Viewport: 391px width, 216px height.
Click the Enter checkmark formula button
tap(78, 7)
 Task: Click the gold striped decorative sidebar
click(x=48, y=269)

########

**Task to carry out**
Can you rewrite all of the material above with "decorative" replaced by "ornamental" and everything else left unchanged?

**Solution for this task**
Viewport: 391px width, 216px height.
Click the Enter checkmark formula button
tap(78, 7)
 Task: Click the gold striped ornamental sidebar
click(x=48, y=269)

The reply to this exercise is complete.